Screenshot and document pointing data:
=======

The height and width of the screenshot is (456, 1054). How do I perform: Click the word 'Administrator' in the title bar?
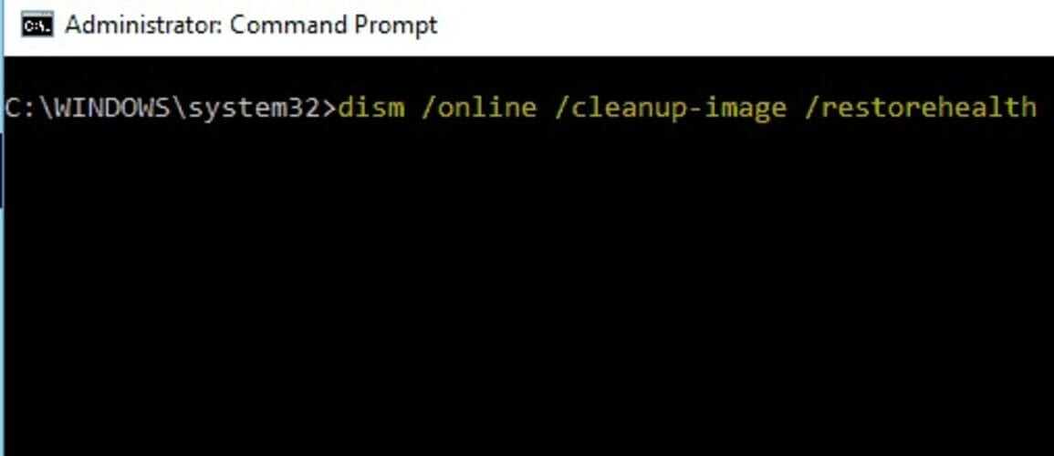click(142, 26)
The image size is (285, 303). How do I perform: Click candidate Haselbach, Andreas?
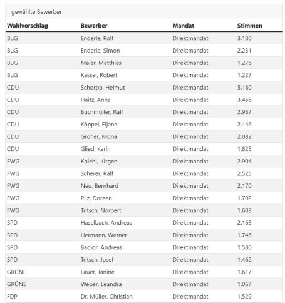[x=106, y=223]
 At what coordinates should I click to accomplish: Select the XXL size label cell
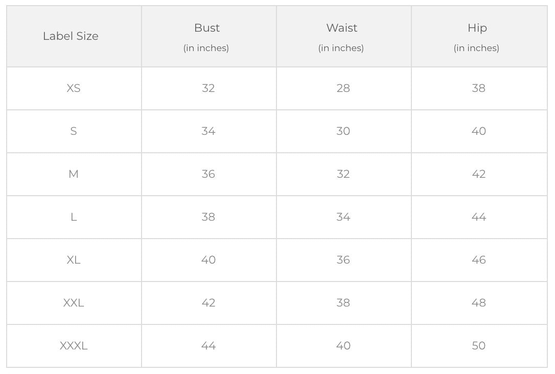(x=74, y=303)
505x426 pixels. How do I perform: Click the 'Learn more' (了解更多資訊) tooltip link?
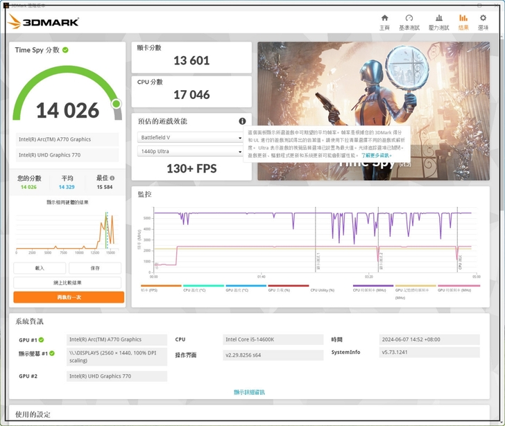click(376, 155)
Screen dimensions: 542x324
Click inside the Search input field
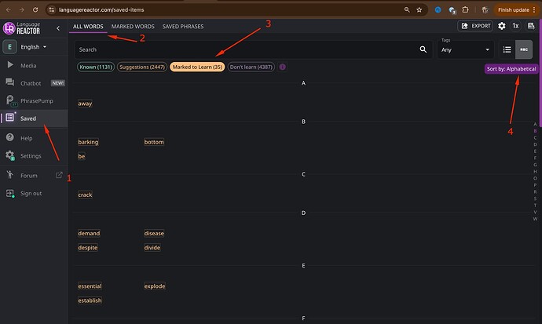tap(245, 49)

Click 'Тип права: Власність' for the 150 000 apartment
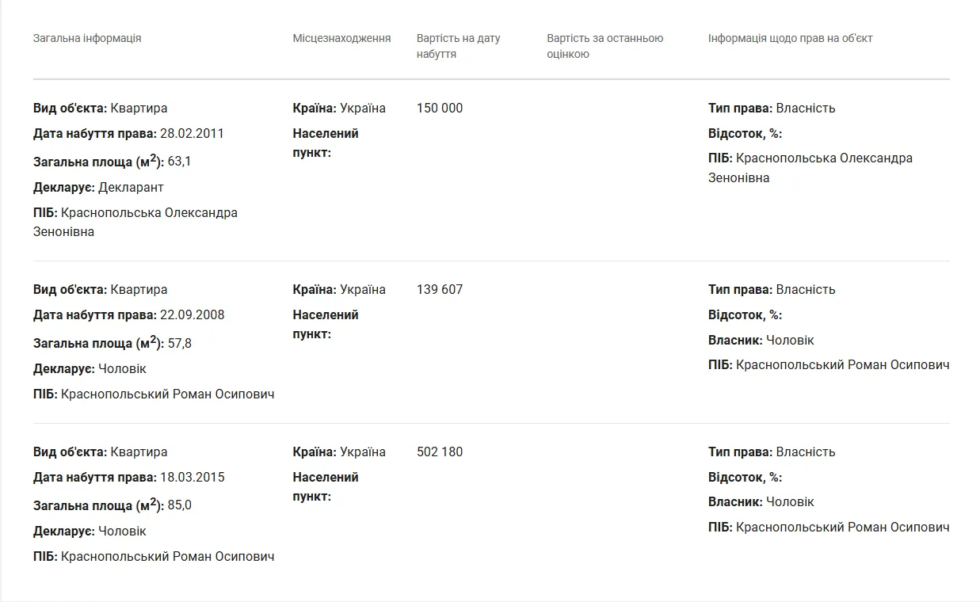[x=772, y=108]
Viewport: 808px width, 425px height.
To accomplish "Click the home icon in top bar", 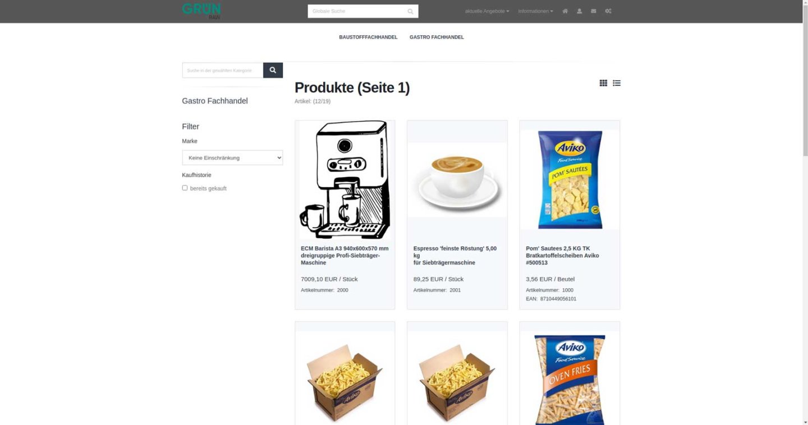I will 565,11.
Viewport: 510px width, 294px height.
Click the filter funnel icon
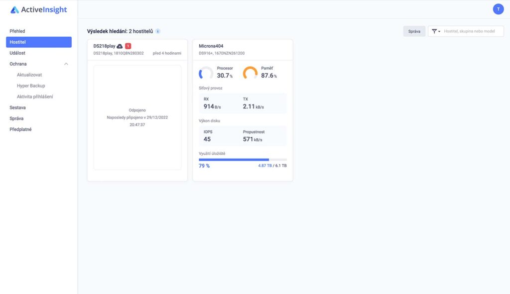coord(434,31)
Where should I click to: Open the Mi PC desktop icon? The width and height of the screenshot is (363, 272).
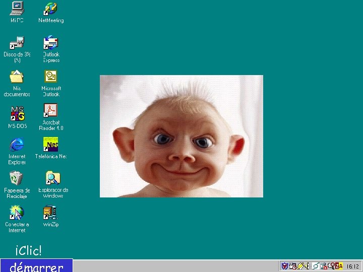(17, 9)
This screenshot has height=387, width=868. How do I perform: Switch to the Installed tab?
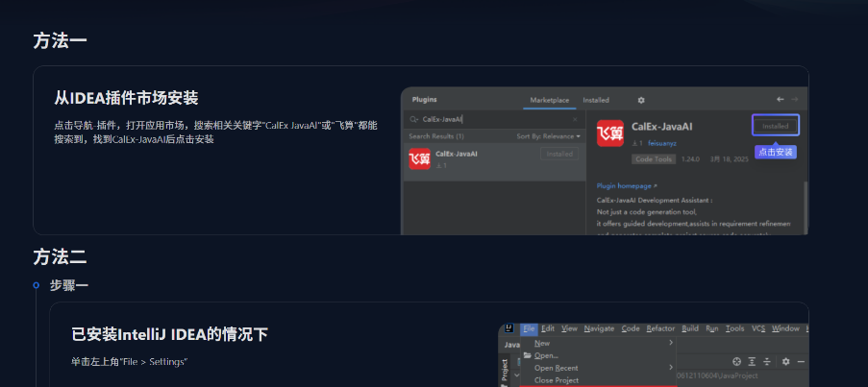coord(595,100)
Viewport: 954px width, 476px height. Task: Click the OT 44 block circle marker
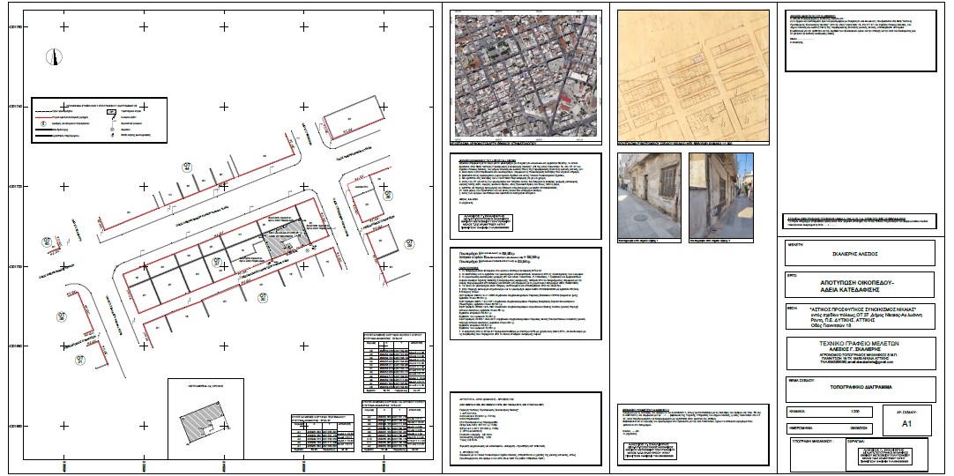coord(187,167)
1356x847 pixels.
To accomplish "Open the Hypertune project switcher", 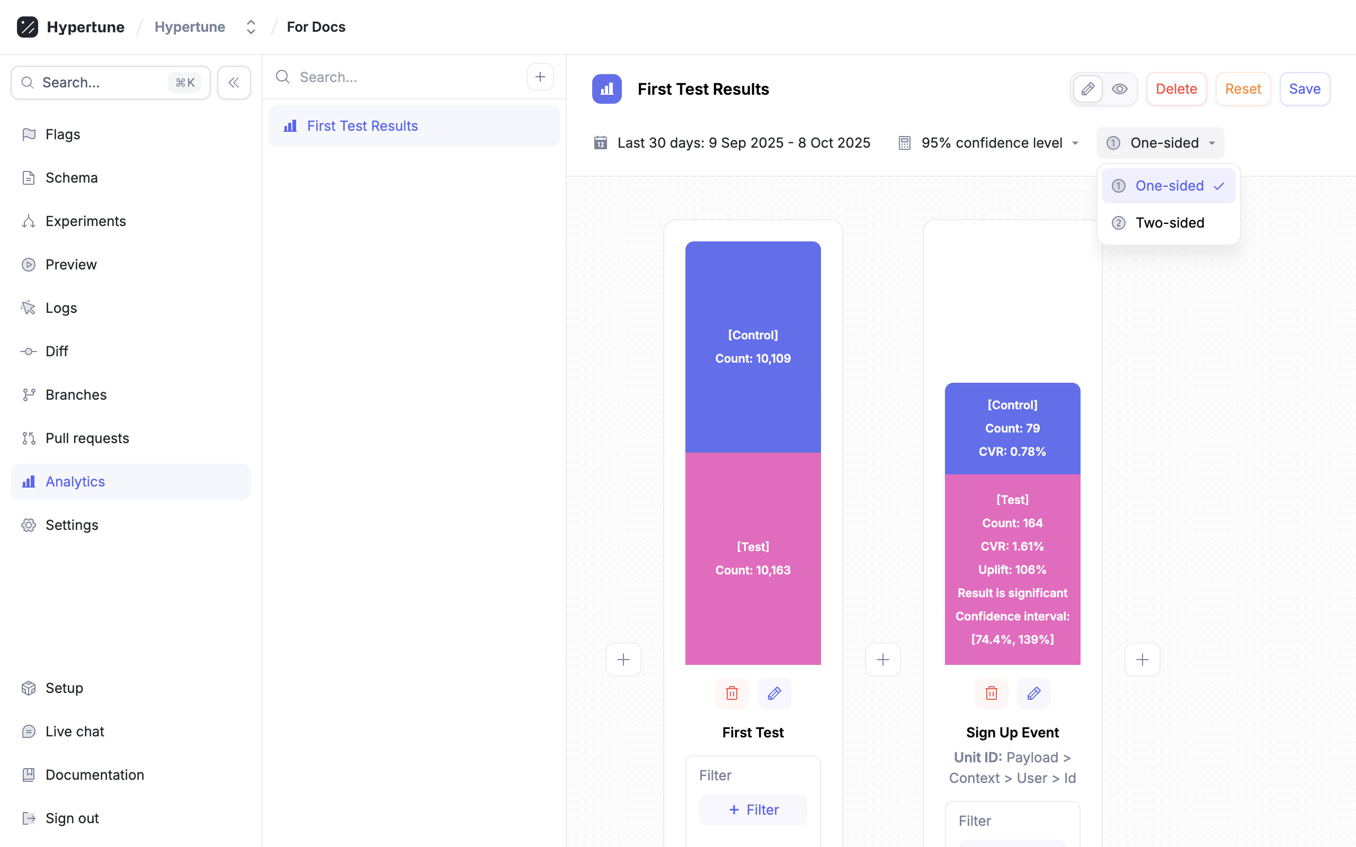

=======

- Exercise:
Show each line of the entries above that contains the string "Viewport". Match case exactly.

- Response:
Viewport: 808px width, 425px height.
Viewport: 510px width, 294px height.
Viewport: 954px width, 476px height. Task: Click the OT 44 block circle marker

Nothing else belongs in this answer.